START Supplied records
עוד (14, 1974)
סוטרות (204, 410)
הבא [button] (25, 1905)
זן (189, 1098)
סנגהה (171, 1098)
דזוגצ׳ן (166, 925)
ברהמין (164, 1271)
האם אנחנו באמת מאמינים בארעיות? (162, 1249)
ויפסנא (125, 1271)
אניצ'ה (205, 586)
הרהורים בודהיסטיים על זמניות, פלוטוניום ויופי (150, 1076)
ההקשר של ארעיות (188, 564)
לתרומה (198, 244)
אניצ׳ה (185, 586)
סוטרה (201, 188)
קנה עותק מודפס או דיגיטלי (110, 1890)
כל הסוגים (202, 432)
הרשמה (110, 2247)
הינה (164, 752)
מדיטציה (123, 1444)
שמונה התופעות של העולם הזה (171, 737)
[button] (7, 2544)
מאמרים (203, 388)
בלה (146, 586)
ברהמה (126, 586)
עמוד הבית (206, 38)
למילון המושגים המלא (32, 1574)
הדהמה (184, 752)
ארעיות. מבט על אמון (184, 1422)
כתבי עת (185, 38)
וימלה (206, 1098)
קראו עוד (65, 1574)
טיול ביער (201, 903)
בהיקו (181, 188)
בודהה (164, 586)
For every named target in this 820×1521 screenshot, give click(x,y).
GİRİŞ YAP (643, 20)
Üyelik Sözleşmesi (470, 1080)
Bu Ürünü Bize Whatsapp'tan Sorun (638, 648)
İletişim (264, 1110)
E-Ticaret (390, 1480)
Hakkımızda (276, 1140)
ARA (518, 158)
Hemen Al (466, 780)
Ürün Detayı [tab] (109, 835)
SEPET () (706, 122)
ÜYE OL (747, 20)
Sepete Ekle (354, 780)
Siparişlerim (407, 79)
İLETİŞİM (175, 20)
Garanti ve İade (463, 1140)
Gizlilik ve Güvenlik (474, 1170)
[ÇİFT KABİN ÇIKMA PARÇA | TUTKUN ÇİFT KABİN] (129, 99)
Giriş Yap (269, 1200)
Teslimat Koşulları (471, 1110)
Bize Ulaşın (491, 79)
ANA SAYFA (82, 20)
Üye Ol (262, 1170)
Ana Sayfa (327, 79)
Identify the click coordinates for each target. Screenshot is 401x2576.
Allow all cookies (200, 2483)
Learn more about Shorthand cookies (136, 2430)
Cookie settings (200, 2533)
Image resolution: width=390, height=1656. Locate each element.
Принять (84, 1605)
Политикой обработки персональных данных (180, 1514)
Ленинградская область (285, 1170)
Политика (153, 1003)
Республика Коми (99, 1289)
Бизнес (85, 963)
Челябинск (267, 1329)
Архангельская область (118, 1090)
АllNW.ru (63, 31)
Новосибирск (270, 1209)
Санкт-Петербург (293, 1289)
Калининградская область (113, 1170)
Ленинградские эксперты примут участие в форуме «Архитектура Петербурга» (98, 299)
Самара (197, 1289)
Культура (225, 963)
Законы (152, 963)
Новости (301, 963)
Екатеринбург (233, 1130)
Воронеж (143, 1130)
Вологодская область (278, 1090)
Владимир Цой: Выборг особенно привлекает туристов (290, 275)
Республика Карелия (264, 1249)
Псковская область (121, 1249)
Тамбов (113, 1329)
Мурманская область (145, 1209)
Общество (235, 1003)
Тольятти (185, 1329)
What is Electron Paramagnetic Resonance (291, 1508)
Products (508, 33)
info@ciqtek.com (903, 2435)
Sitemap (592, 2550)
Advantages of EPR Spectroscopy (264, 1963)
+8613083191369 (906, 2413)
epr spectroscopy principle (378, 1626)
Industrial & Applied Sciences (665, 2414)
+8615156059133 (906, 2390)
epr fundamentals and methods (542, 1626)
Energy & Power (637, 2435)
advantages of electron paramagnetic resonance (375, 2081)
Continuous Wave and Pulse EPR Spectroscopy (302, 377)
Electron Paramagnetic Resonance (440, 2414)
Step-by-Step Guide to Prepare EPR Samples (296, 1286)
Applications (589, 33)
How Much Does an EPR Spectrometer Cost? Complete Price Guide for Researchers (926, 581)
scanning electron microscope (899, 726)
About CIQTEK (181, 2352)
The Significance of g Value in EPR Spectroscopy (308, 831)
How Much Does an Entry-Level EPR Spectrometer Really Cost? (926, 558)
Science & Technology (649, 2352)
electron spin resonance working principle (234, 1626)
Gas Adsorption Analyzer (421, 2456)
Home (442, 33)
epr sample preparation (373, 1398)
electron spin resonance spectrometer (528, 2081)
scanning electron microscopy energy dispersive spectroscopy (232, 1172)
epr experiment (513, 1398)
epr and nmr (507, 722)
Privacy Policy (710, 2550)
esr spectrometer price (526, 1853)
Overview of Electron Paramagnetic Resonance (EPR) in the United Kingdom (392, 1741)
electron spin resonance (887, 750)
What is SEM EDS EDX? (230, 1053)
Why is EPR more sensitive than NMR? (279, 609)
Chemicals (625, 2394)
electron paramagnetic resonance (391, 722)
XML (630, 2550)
END Supplied records
Work request:
Copy out the data exactly, keeping each line whole.

Your solution:
עוד (14, 1974)
סוטרות (204, 410)
הבא [button] (25, 1905)
זן (189, 1098)
סנגהה (171, 1098)
דזוגצ׳ן (166, 925)
ברהמין (164, 1271)
האם אנחנו באמת מאמינים בארעיות? (162, 1249)
ויפסנא (125, 1271)
אניצ'ה (205, 586)
הרהורים בודהיסטיים על זמניות, פלוטוניום ויופי (150, 1076)
ההקשר של ארעיות (188, 564)
לתרומה (198, 244)
אניצ׳ה (185, 586)
סוטרה (201, 188)
קנה עותק מודפס או דיגיטלי (110, 1890)
כל הסוגים (202, 432)
הרשמה (110, 2247)
הינה (164, 752)
מדיטציה (123, 1444)
שמונה התופעות של העולם הזה (171, 737)
[button] (7, 2544)
מאמרים (203, 388)
בלה (146, 586)
ברהמה (126, 586)
עמוד הבית (206, 38)
למילון המושגים המלא (32, 1574)
הדהמה (184, 752)
ארעיות. מבט על אמון (184, 1422)
כתבי עת (185, 38)
וימלה (206, 1098)
קראו עוד (65, 1574)
טיול ביער (201, 903)
בהיקו (181, 188)
בודהה (164, 586)
For every named target in this 820×1521 screenshot, give click(x,y).
GİRİŞ YAP (643, 20)
Üyelik Sözleşmesi (470, 1080)
Bu Ürünü Bize Whatsapp'tan Sorun (638, 648)
İletişim (264, 1110)
E-Ticaret (390, 1480)
Hakkımızda (276, 1140)
ARA (518, 158)
Hemen Al (466, 780)
Ürün Detayı [tab] (109, 835)
SEPET () (706, 122)
ÜYE OL (747, 20)
Sepete Ekle (354, 780)
Siparişlerim (407, 79)
İLETİŞİM (175, 20)
Garanti ve İade (463, 1140)
Gizlilik ve Güvenlik (474, 1170)
[ÇİFT KABİN ÇIKMA PARÇA | TUTKUN ÇİFT KABİN] (129, 99)
Giriş Yap (269, 1200)
Teslimat Koşulları (471, 1110)
Bize Ulaşın (491, 79)
ANA SAYFA (82, 20)
Üye Ol (262, 1170)
Ana Sayfa (327, 79)
Identify the click coordinates for each target. Screenshot is 401x2576.
Allow all cookies (200, 2483)
Learn more about Shorthand cookies (136, 2430)
Cookie settings (200, 2533)
Image resolution: width=390, height=1656. Locate each element.
Принять (84, 1605)
Политикой обработки персональных данных (180, 1514)
Ленинградская область (285, 1170)
Политика (153, 1003)
Республика Коми (99, 1289)
Бизнес (85, 963)
Челябинск (267, 1329)
Архангельская область (118, 1090)
АllNW.ru (63, 31)
Новосибирск (270, 1209)
Санкт-Петербург (293, 1289)
Калининградская область (113, 1170)
Ленинградские эксперты примут участие в форуме «Архитектура Петербурга» (98, 299)
Самара (197, 1289)
Культура (225, 963)
Законы (152, 963)
Новости (301, 963)
Екатеринбург (233, 1130)
Воронеж (143, 1130)
Вологодская область (278, 1090)
Владимир Цой: Выборг особенно привлекает туристов (290, 275)
Республика Карелия (264, 1249)
Псковская область (121, 1249)
Тамбов (113, 1329)
Мурманская область (145, 1209)
Общество (235, 1003)
Тольятти (185, 1329)
What is Electron Paramagnetic Resonance (291, 1508)
Products (508, 33)
info@ciqtek.com (903, 2435)
Sitemap (592, 2550)
Advantages of EPR Spectroscopy (264, 1963)
+8613083191369 (906, 2413)
epr spectroscopy principle (378, 1626)
Industrial & Applied Sciences (665, 2414)
+8615156059133 (906, 2390)
epr fundamentals and methods (542, 1626)
Energy & Power (637, 2435)
advantages of electron paramagnetic resonance (375, 2081)
Continuous Wave and Pulse EPR Spectroscopy (302, 377)
Electron Paramagnetic Resonance (440, 2414)
Step-by-Step Guide to Prepare EPR Samples (296, 1286)
Applications (589, 33)
How Much Does an EPR Spectrometer Cost? Complete Price Guide for Researchers (926, 581)
scanning electron microscope (899, 726)
About CIQTEK (181, 2352)
The Significance of g Value in EPR Spectroscopy (308, 831)
How Much Does an Entry-Level EPR Spectrometer Really Cost? (926, 558)
Science & Technology (649, 2352)
electron spin resonance working principle (234, 1626)
Gas Adsorption Analyzer (421, 2456)
Home (442, 33)
epr sample preparation (373, 1398)
electron spin resonance spectrometer (528, 2081)
scanning electron microscopy energy dispersive spectroscopy (232, 1172)
epr experiment (513, 1398)
epr and nmr (507, 722)
Privacy Policy (710, 2550)
esr spectrometer price (526, 1853)
Overview of Electron Paramagnetic Resonance (EPR) in the United Kingdom (392, 1741)
electron spin resonance (887, 750)
What is SEM EDS EDX? (230, 1053)
Why is EPR more sensitive than NMR? (279, 609)
Chemicals (625, 2394)
electron paramagnetic resonance (391, 722)
XML (630, 2550)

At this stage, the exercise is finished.